Masstige is a marketing term meaning downward brand extension. The word is a portmanteau of the words mass
and prestige and has been described as "prestige for the
masses". Ajay Kumar, Justin Paul and Anandakuttan Unnithan defined masstige marketing as "A marketing strategy which envisages to make brands prestigious while retaining its affordability for the mass consumers, by grounding in product and promotion strategies, and keeping prices relatively high". Michael Silverstein and Neil Fiske introduced the term 'Masstige', Justin Paul developed the concept, introduced a scale to measure it and popularised it in his articles in 2015, 2018 and 2019.

The term was introduced by Michael Silverstein and Neil Fiske in their book Trading Up and Harvard Business Review article "Luxury for the Masses". Masstige products are defined as "premium but attainable", and there are two key tenets: (1) They are considered luxury or premium products and (2) They have price points that fill the gap between mid-market and super premium. 

Silverstein and Fiske cite several examples:

 Bath and Body Works Lotion that sells for  versus .
 Pottery Barn housewares that are considered premium but are widely available at attainable price points well below super premium brands.
 Kendall-Jackson Wines that entered the market at $5 per bottle versus the standard $2 per bottle.
 Porsche Boxster

Several other examples of masstige brand positioning have been proposed by Truon, McColl, and Kitchen include:

 BMW 1 Series for $19,000 vs. traditional BMW sedans for $50,000
 Armani Jeans for $100 vs. Armani Haute Couture for $900
 Tag Heuer Formula 1 for $550 vs. Tag Heuer Link for $4,000
Other brands which are established as masstige brand by research includes:

 iPhone, Louis Vuitton, Gucci

History
According to the Oxford Dictionary Online,  the term originated during the 1990s. It was then popularized in 2003 by Michael Silverstein and Neil Fiske in their book Trading Up and Harvard Business Review article "Luxury for the Masses". Masstige' movement gains steam" by Moly Prior characterizes the product trends for the health and beauty care industries with the term.  Since 2003, the marketing strategy of masstige has been used by numerous consumer goods industries that include premium level products.

Early Research on Masstige 
Michael Silverstein and Neil Fiske's article published in Harvard Business Review in 2003 is the first main frame research article published around masstige. This article has popularised the concept among researchers and enticed others to add to understanding towards masstige. Silverstein and Fiske emphasised on the premium but attainable notion for masstige products. They gave multiple examples including Bath and Body works body lotion, Coach, BMW 325 range, Tiffany, Burberry for masstige brands based on the price these brands were offering. After this article, major break happened when Justin Paul proposed a scale to measure masstige score. Justin Paul gave a ten item scale to measure masstige score and it was called Masstige Mean Score Scale. Justin Paul later in 2018 proposed masstige equation: Price = f(Mass Prestige) and Mass Prestige = f(Promotion, Place, Product/Services). In 2019, Justin Paul gave a theoretical model for masstige marketing. A hexagon model was developed in this research to suggest the measures of creating masstige among consumers.  In 2020, Ajay Kumar, Justin Paul and Anandakuttan Unnithan, came up with a review article which covers the evolution of masstige marketing and proposed the definition of masstige. They also proposed a continuum which positions and differentiates the masstige marketing from other constructs and explains it in terms of price, consumer income, consumption, brands, and markets. This review article discusses all the major research studies carried out on masstige till 2020.

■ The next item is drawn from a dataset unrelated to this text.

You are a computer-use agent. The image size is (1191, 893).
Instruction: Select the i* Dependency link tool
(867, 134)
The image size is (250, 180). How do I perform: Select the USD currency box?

Masstige market positioning
Kitchen, a reasonable equilibrium between perceived prestige and price premium is critical to an effective masstige strategy.  That is to say that masstige brand positioning for the consumer is to develop the brand as a premium, or
reasonable level of perceived prestige yet whose price point is similar to middle-range brands as outlined in the diagram below.

New luxury brands are closer to traditional brands in terms
of prestige, however in terms of price they are closer to middle range brands. Established brands command a premium at 3.1 times more expensive than new luxury brands (masstige positioning), and new luxury brands only sold for 2.2 times more than middle range brands. In terms of perceived prestige, the ratio of traditional luxury brands and new luxury brands was 1.14, while the ratio of new luxury brands and middle-range brands was 1.74. Those brands that employed masstige positioning strategy effectively differentiated themselves from middle range brands in terms of perceived prestige, and yet maintained a reasonable price premium to target middle range customers.

Brand dilution
It has been suggested that luxury marketers thinking about developing their own masstige strategies should be aware of the possibility for brand dilution. To avoid this, it is suggested that adequate price premiums are maintained and access is limited to middle class consumers as brand dilution tends to occur when purchases from middle class consumers becomes frequent or habitual.  The more available a product is the less prestigious its perception.  Luxury marketers should also focus on developing a prestigious environment around the brand by advertising in glamorous magazines and prestigious stores, and holding seasonal fashion shows so that the brand appeals to consumers as an "aspirational" brand.